Uno de los presos falleció ayer por la mañana. Además, hay dos guardiacárceles internados, uno de ellos en grave estado, supuestamente quemados con agua hirviendo.
Allí puso a disposición del gobernador «toda la colaboración necesaria» y ordenó el viaje de funcionarios del área penitenciaria a Santiago del Estero. «El Servicio Penitenciario Federal cuenta con experiencia en el manejo de situaciones de crisis carcelarias», destacaron desde el ministerio. Entre ellos se encuentra el ex secretario de Derechos Humanos provincial durante la intervención federal de Pablo Lanusse, Fernando Rinaldi, quien anoche se reunió con Zamora.
En paralelo, el ministro de Justicia local, Ricardo Daives, se reunió con 60 familiares de presos, donde se acordó que recibirán asistencia de psicólogos, del Obispado de Santiago del Estero y de la Secretaría de Derechos Humanos nacional.
Según fuentes de esa cartera, Zamora le aseguró a Iribarne que «el Poder Judicial y la Policía Científica investigan las causas de la rebelión de los presos, si hubo un intento de fuga y cómo se desarrollaron los hechos que finalmente terminaron con las muertes por intoxicación a raíz de la quema de colchones».
En rigor, recién pasado del mediodía de ayer la Policía provincial logró controlar el motín desatado a las 18.30 del domingo en el Penal de Varones. Según la versión oficial, se trató de un supuesto intento de fuga (ver aparte).
La protesta incluyó el inicio de un incendio intencional que destruyó el domingo el pabellón 2. Precisamente, la mayoría de las víctimas se encontraban allí alojadas.
Ayer por la mañana, sin embargo, volvieron a vivirse momentos de extrema tensión, de la mano de un nuevo conato de protesta de reclusos de los pabellones 3, 5 y 6, algunos de los cuales volvieron a prender fuego a colchones y otros elementos, en parte arengados por sus familiares, que se hallaban concentrados en una de las esquinas de la cárcel.
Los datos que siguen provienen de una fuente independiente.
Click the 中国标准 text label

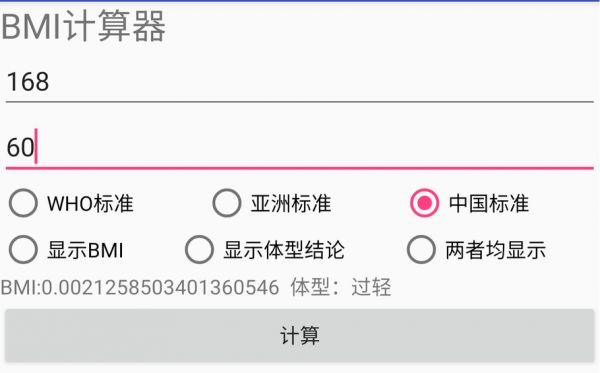[489, 203]
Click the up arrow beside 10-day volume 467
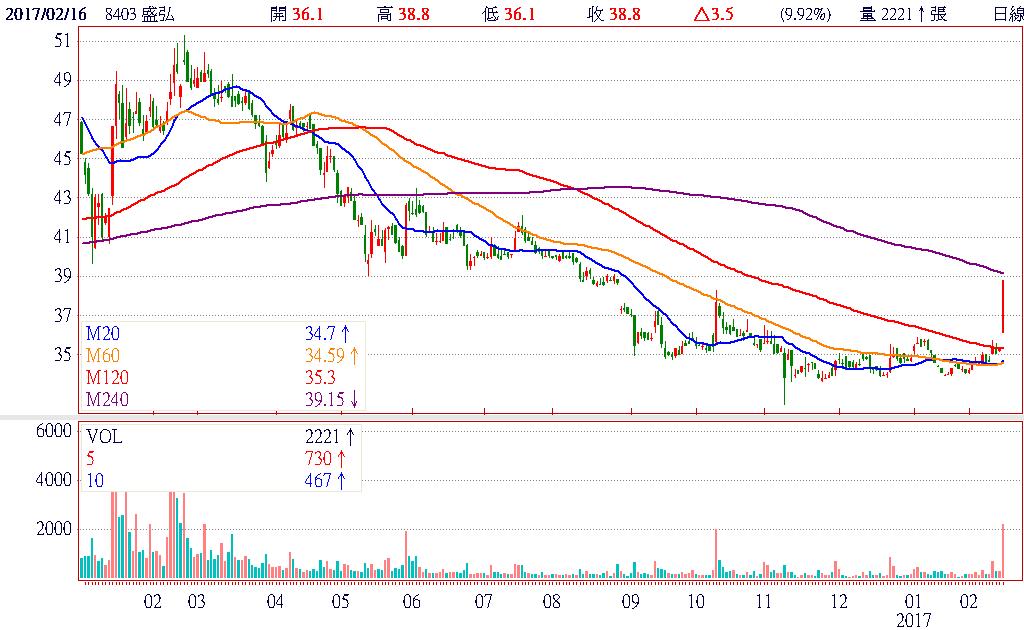Image resolution: width=1024 pixels, height=630 pixels. [342, 481]
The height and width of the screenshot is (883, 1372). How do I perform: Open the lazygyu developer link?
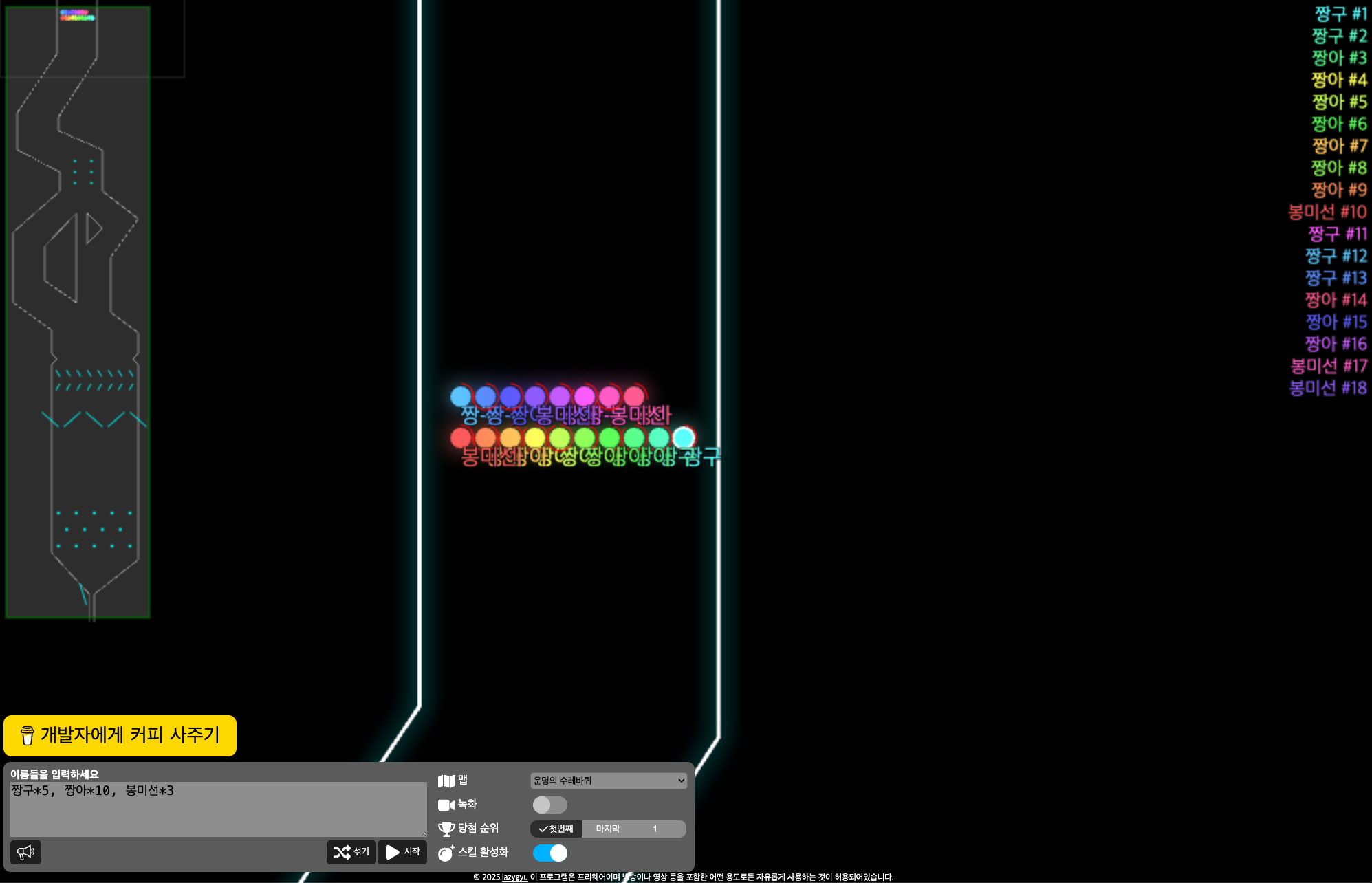pyautogui.click(x=514, y=877)
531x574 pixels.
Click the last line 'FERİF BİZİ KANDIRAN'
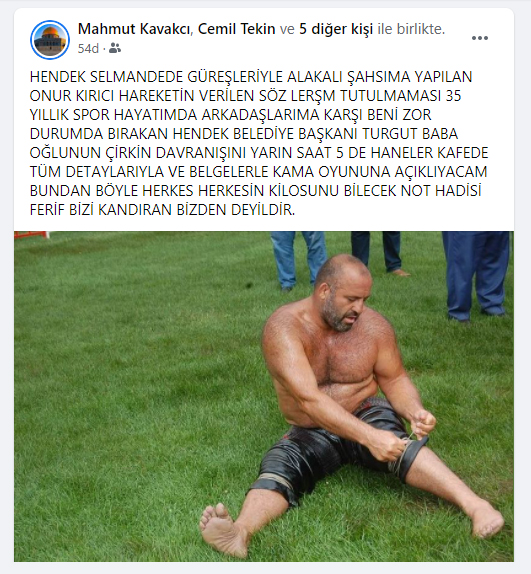click(162, 210)
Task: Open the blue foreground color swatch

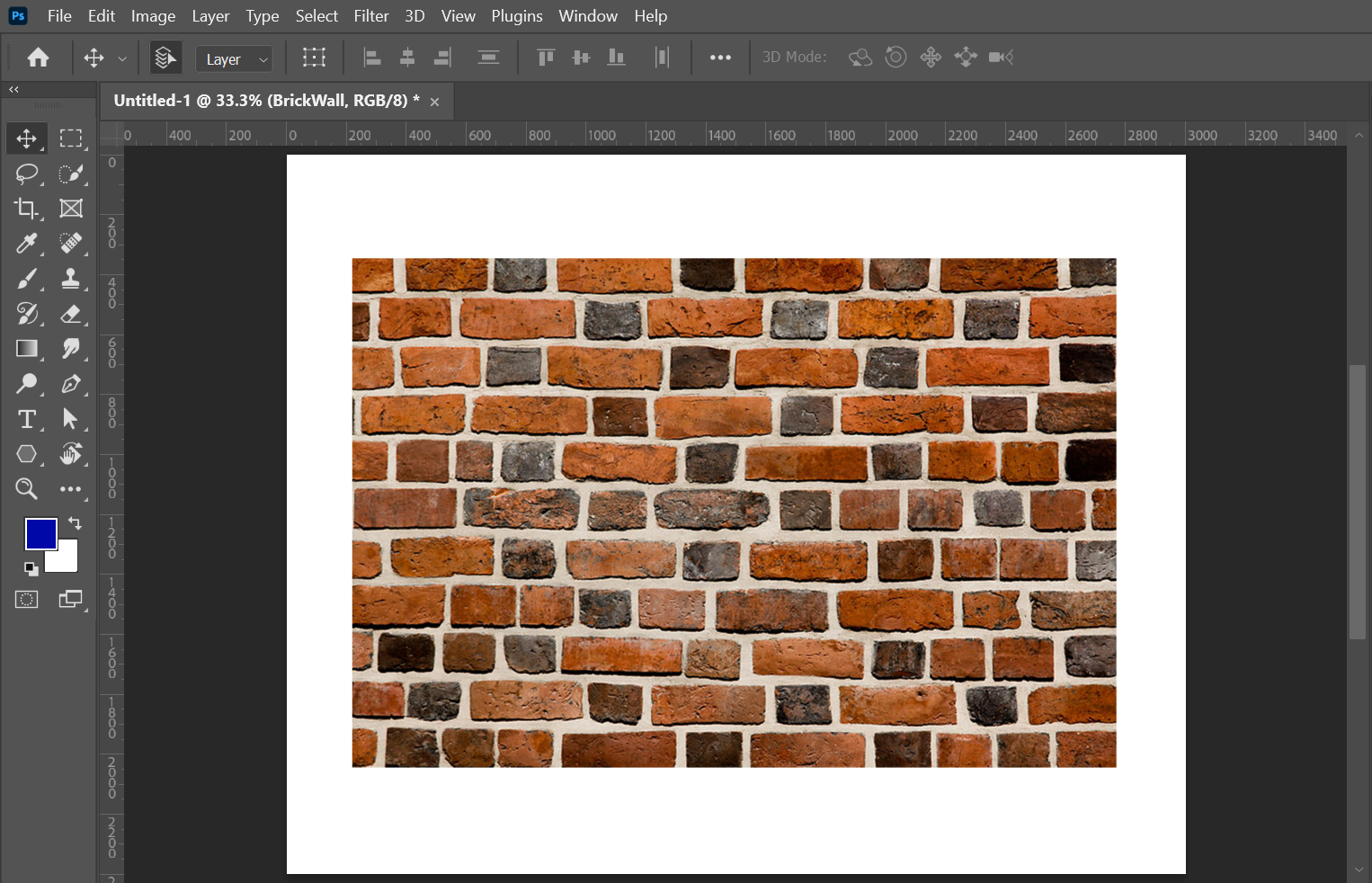Action: [x=40, y=533]
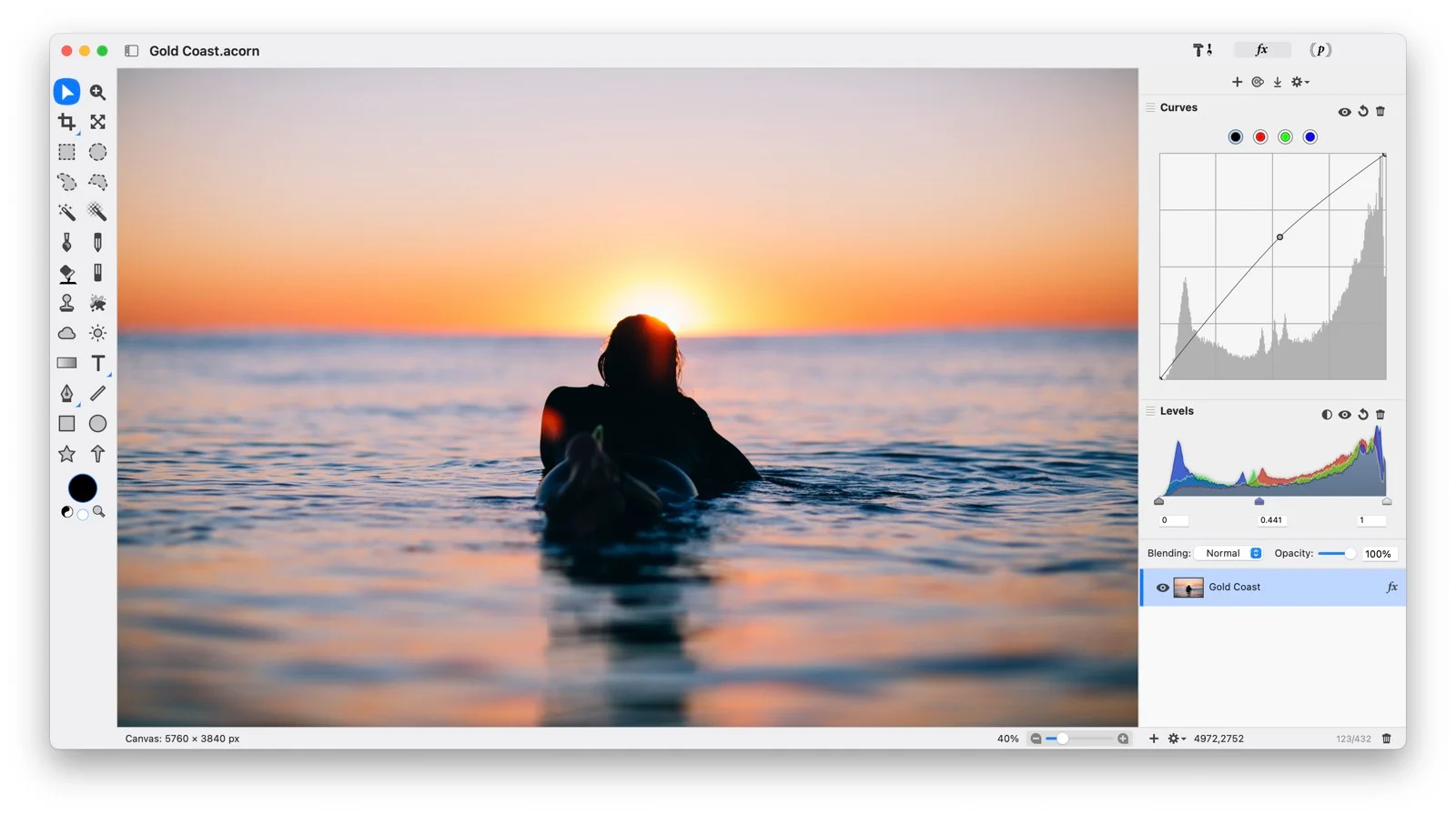1456x815 pixels.
Task: Toggle visibility of the Gold Coast layer
Action: point(1162,588)
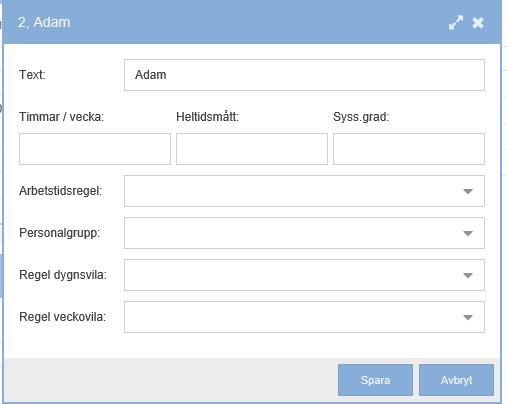Focus the Timmar / vecka input box

click(95, 149)
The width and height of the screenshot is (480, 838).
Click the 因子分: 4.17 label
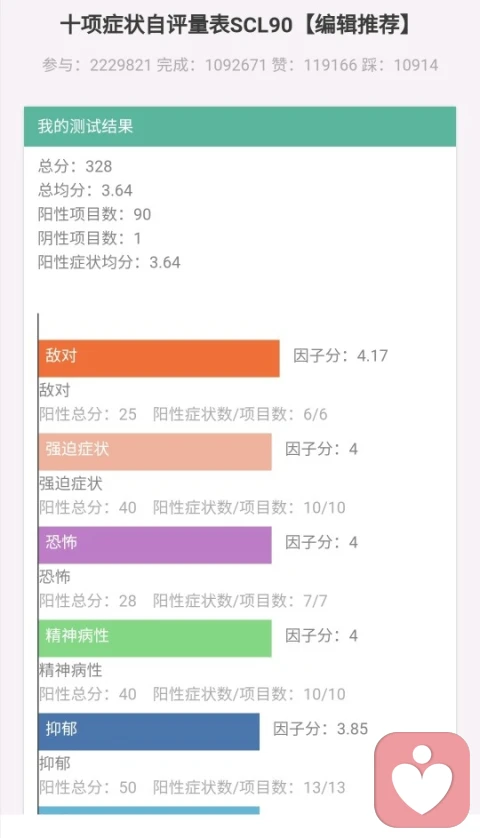click(x=340, y=356)
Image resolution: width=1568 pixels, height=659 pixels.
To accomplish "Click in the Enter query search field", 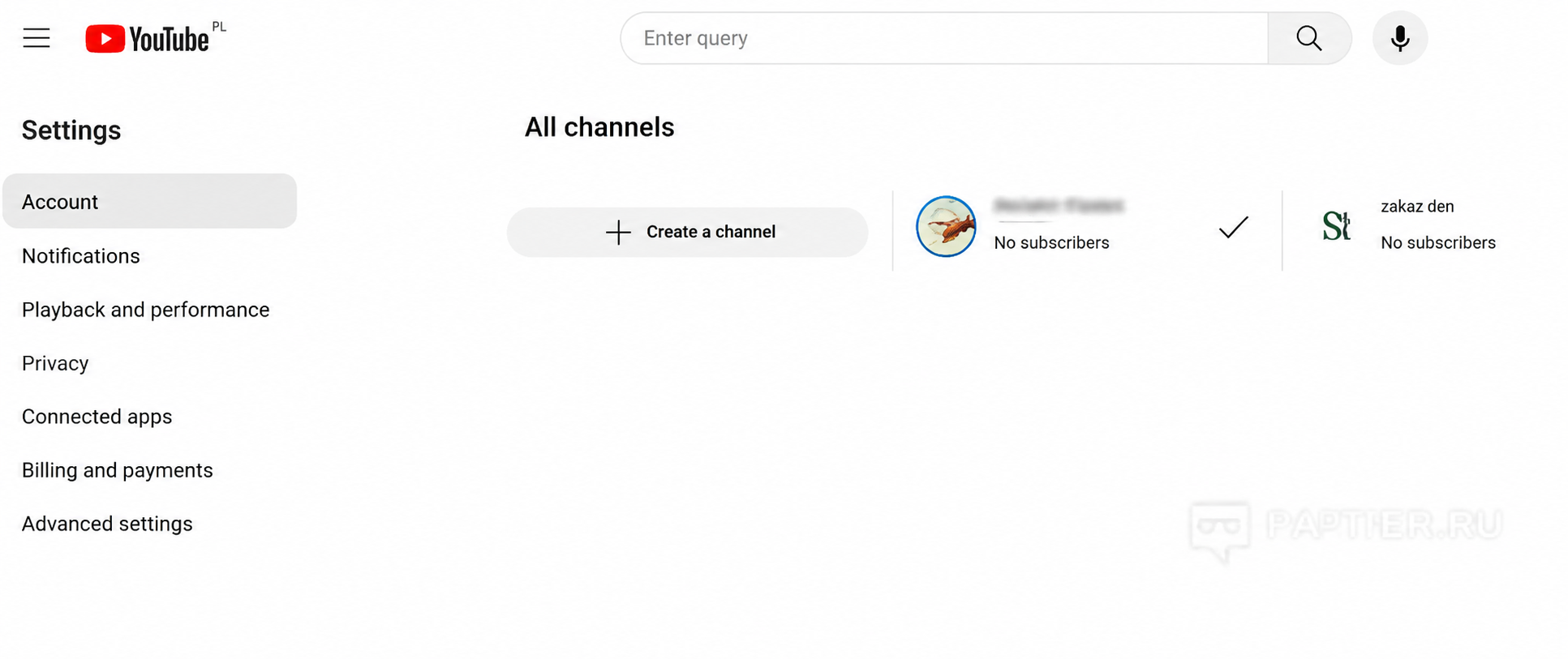I will pyautogui.click(x=944, y=38).
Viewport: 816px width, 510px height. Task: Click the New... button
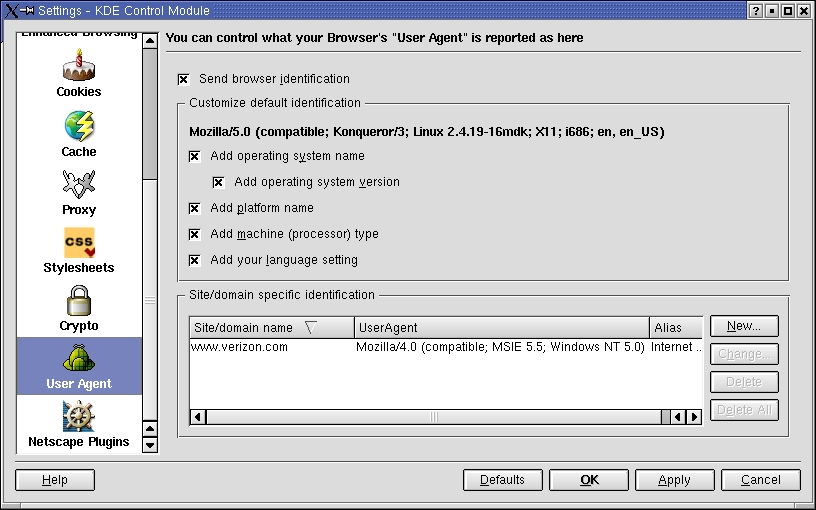coord(744,326)
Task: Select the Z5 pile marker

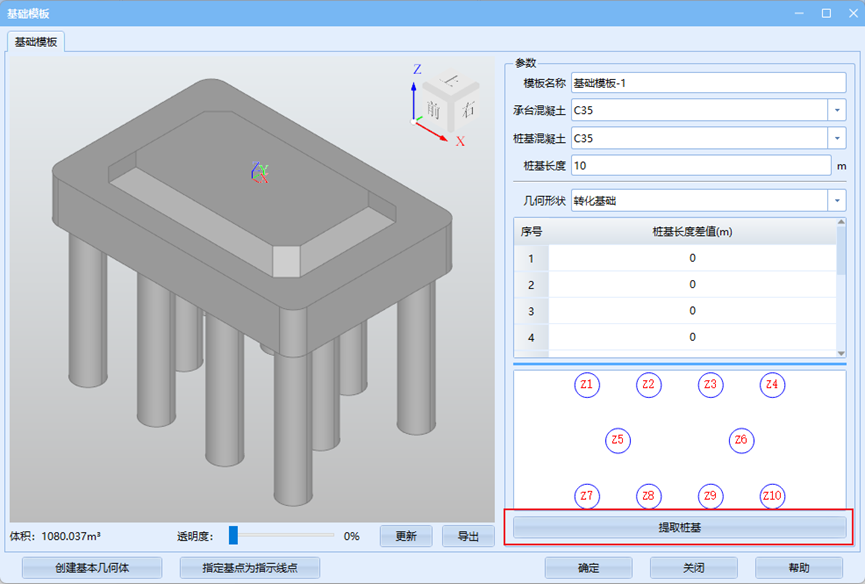Action: pos(618,439)
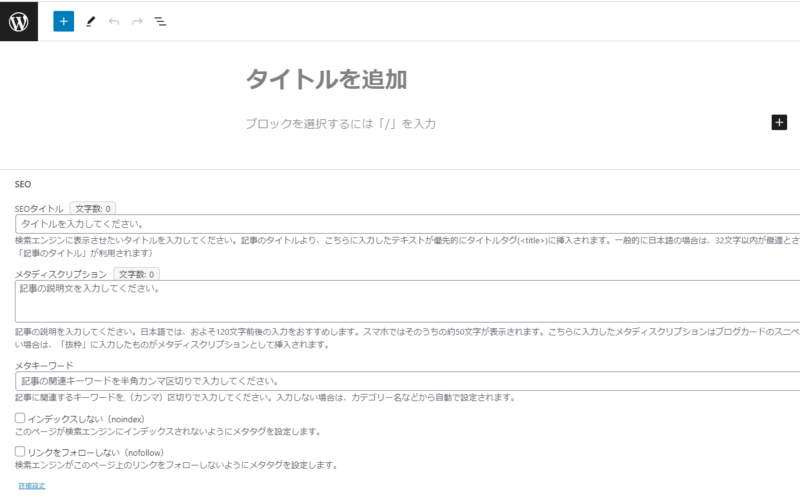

Alrededor de las 13 se escucharon disparos de armas de fuego, mientras que varias ambulancias entraron al establecimiento.
Por ello, el personal policial debió ser reforzado por efectivos de la Infantería provincial (suman en total 200), que ingresaron al penal y terminaron por domar el último foco de conflicto.
La nueva trifulca dejó un saldo de diez heridos -ocho presos y dos efectivos de Infantería-, que se sumaron a los diez afectados durante la noche del domingo. De los ocho reclusos, tres fueron internados por asfixia en grave estado, mientras que los agente fueron atendidos con cortes. La grave postal incluyó forcejeos de entre efectivos y familiares que permanecían a 100 metros del acceso principal a la cárcel.
Una vez que las autoridades confirmaron que se había retomado «90%» del control del penal, los reclusos enviaron una carta en formato «paloma» -a través de un bollo de papel arrojado por una ventana- a sus familiares. Allí responsabilizaron a cinco oficiales por disparar el conflicto, a partir de -denunciaron- reiterados maltratos recibidos tanto por los presos como por sus familiares durante las requisas. Además descartaron la hipótesis del intento de fuga (ver aparte). «Nos empezaron a reprimir a los tiros y a los que se asfixiaban y quemaban los dejaban que se mueran», denunciaron.
Por la tarde, cerca de 40 presos fueron trasladados a dos cárceles del interior provincial, luego de determinar que el pabellón 2, donde comenzó el motín, quedó inhabitable.
La investigación quedó en manos del juez Ramón Tarchini Saavedra, que se dedicará exclusivamente a este caso, lo mismo que el fiscal Cristian Vittar. Por eso fueron nombrados subrogantes para reemplazarlos en sus otras labores.
Sobre el mediodía, el magistrado aseguró a los familiares de los reclusos apostados en el lugar -algunos de los cuales incluso le arrojaron piedras- que investigará lo ocurrido «hasta las últimas consecuencias».
En paralelo, terció también la Iglesia. El obispado de Santiago del Estero, que lidera monseñor Francisco Polti, pidió ayer a las autoridades del penal que los reclusos involucrados en el motín sean «tratados dignamente». La solicitud fue realizada a través de monseñor Walter de la Iglesia -vicario de la Diócesis de Santiago del Estero y una de las figuras fuertes del obispado-, quien llegó al penal para interiorizarse sobre la situación.